> _Collected data entries_
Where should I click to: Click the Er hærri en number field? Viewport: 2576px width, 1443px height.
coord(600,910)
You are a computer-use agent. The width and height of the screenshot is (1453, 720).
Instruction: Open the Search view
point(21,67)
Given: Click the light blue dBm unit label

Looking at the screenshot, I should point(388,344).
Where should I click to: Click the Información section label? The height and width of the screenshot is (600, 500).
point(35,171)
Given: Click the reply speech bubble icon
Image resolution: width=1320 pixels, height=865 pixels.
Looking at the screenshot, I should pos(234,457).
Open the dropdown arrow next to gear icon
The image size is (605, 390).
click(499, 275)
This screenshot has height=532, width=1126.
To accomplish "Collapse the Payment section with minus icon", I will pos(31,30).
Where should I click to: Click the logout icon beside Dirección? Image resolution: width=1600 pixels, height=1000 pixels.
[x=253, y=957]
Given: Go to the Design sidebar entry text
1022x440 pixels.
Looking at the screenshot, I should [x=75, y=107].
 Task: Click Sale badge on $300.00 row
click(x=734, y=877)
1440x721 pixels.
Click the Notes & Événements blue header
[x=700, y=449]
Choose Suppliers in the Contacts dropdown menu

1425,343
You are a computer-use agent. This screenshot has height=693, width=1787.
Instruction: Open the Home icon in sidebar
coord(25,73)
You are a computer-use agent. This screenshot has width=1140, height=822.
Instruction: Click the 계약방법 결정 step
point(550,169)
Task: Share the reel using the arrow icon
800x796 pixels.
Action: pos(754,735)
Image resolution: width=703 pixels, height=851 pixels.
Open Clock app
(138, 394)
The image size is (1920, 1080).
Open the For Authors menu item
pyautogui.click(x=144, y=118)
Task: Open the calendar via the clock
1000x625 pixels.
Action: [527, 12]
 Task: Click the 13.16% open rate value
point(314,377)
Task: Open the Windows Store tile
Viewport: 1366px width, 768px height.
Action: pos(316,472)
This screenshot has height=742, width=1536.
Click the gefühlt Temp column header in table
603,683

> _THE TASK_
Gather every line above that contains the word "Instruction". Case counts, so a match must have the same capital and lowercase letters.

> _EXPECTED ANSWER_
Instruction: Open the Search view
Instruction: Open the Home icon in sidebar
Instruction: Click the 계약방법 결정 step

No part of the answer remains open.